**Material for this task**
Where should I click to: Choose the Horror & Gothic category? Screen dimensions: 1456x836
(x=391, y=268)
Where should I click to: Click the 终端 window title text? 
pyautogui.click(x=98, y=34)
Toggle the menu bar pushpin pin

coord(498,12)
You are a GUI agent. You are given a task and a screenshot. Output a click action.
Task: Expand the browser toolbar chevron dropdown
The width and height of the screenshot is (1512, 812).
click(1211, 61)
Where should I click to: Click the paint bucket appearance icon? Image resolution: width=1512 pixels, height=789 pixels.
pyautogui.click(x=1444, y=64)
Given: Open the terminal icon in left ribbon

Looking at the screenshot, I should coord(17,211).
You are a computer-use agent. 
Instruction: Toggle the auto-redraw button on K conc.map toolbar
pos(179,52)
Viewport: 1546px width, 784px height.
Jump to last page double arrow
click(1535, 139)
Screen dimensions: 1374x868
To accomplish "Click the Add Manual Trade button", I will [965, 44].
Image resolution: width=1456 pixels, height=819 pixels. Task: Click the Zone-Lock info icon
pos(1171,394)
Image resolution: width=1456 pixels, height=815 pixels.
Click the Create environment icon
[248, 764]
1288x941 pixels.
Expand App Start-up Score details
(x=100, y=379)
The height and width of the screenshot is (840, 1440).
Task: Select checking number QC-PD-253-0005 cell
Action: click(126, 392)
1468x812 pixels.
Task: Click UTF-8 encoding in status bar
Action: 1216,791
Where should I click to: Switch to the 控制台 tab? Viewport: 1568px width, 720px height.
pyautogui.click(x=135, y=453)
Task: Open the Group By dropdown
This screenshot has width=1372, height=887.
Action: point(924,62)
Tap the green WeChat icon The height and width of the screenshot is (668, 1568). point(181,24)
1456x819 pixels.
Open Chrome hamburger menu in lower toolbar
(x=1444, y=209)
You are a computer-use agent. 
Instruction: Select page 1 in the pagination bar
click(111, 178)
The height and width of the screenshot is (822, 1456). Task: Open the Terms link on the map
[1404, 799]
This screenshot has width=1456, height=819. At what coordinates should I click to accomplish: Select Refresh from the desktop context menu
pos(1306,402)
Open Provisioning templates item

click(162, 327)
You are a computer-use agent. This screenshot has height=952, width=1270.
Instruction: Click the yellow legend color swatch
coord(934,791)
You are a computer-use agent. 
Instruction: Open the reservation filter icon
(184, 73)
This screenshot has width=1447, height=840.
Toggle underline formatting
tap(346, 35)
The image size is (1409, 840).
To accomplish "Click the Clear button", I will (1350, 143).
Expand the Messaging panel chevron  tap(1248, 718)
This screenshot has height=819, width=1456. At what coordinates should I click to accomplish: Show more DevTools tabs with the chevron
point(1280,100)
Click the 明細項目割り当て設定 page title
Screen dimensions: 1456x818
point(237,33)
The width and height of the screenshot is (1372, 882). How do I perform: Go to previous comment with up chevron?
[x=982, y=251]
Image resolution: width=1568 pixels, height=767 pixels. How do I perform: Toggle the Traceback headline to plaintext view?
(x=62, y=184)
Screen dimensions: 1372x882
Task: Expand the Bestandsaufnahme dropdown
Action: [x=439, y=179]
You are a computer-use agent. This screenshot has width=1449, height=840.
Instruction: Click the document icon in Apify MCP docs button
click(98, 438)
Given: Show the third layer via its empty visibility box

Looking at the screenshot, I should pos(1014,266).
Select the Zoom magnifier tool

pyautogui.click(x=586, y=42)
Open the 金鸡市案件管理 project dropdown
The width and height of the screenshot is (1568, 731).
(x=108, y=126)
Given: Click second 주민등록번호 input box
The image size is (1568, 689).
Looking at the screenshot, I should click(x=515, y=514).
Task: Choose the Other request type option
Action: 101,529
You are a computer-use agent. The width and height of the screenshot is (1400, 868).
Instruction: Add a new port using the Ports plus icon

**Exercise description**
The data above should be reproduced in full and exactly.

**Task response**
Where should I click to: Choose the Horror & Gothic category? Screen dimensions: 1456x836
(x=391, y=268)
Where should I click to: Click the 终端 window title text? 
pyautogui.click(x=98, y=34)
Toggle the menu bar pushpin pin

coord(498,12)
You are a GUI agent. You are given a task and a screenshot. Output a click action.
Task: Expand the browser toolbar chevron dropdown
The width and height of the screenshot is (1512, 812).
click(1211, 61)
Where should I click to: Click the paint bucket appearance icon? Image resolution: width=1512 pixels, height=789 pixels.
pyautogui.click(x=1444, y=64)
Given: Open the terminal icon in left ribbon

Looking at the screenshot, I should coord(17,211).
You are a computer-use agent. 
Instruction: Toggle the auto-redraw button on K conc.map toolbar
pos(179,52)
Viewport: 1546px width, 784px height.
Jump to last page double arrow
click(1535, 139)
Screen dimensions: 1374x868
To accomplish "Click the Add Manual Trade button", I will [965, 44].
Image resolution: width=1456 pixels, height=819 pixels. Task: Click the Zone-Lock info icon
pos(1171,394)
Image resolution: width=1456 pixels, height=815 pixels.
Click the Create environment icon
[248, 764]
1288x941 pixels.
Expand App Start-up Score details
(x=100, y=379)
The height and width of the screenshot is (840, 1440).
Task: Select checking number QC-PD-253-0005 cell
Action: click(126, 392)
1468x812 pixels.
Task: Click UTF-8 encoding in status bar
Action: 1216,791
Where should I click to: Switch to the 控制台 tab? Viewport: 1568px width, 720px height.
pyautogui.click(x=135, y=453)
Task: Open the Group By dropdown
This screenshot has width=1372, height=887.
Action: point(924,62)
Tap the green WeChat icon The height and width of the screenshot is (668, 1568). point(181,24)
1456x819 pixels.
Open Chrome hamburger menu in lower toolbar
(x=1444, y=209)
You are a computer-use agent. 
Instruction: Select page 1 in the pagination bar
click(111, 178)
The height and width of the screenshot is (822, 1456). Task: Open the Terms link on the map
[1404, 799]
This screenshot has width=1456, height=819. At what coordinates should I click to accomplish: Select Refresh from the desktop context menu
pos(1306,402)
Open Provisioning templates item

click(162, 327)
You are a computer-use agent. This screenshot has height=952, width=1270.
Instruction: Click the yellow legend color swatch
coord(934,791)
You are a computer-use agent. 
Instruction: Open the reservation filter icon
(184, 73)
This screenshot has width=1447, height=840.
Toggle underline formatting
tap(346, 35)
The image size is (1409, 840).
To accomplish "Click the Clear button", I will (1350, 143).
Expand the Messaging panel chevron  tap(1248, 718)
This screenshot has height=819, width=1456. At what coordinates should I click to accomplish: Show more DevTools tabs with the chevron
point(1280,100)
Click the 明細項目割り当て設定 page title
Screen dimensions: 1456x818
point(237,33)
The width and height of the screenshot is (1372, 882). How do I perform: Go to previous comment with up chevron?
[x=982, y=251]
Image resolution: width=1568 pixels, height=767 pixels. How do I perform: Toggle the Traceback headline to plaintext view?
(x=62, y=184)
Screen dimensions: 1372x882
Task: Expand the Bestandsaufnahme dropdown
Action: [x=439, y=179]
You are a computer-use agent. This screenshot has width=1449, height=840.
Instruction: Click the document icon in Apify MCP docs button
click(98, 438)
Given: Show the third layer via its empty visibility box

Looking at the screenshot, I should pos(1014,266).
Select the Zoom magnifier tool

pyautogui.click(x=586, y=42)
Open the 金鸡市案件管理 project dropdown
The width and height of the screenshot is (1568, 731).
(x=108, y=126)
Given: Click second 주민등록번호 input box
The image size is (1568, 689).
Looking at the screenshot, I should click(x=515, y=514).
Task: Choose the Other request type option
Action: 101,529
You are a computer-use agent. The width and height of the screenshot is (1400, 868).
Instruction: Add a new port using the Ports plus icon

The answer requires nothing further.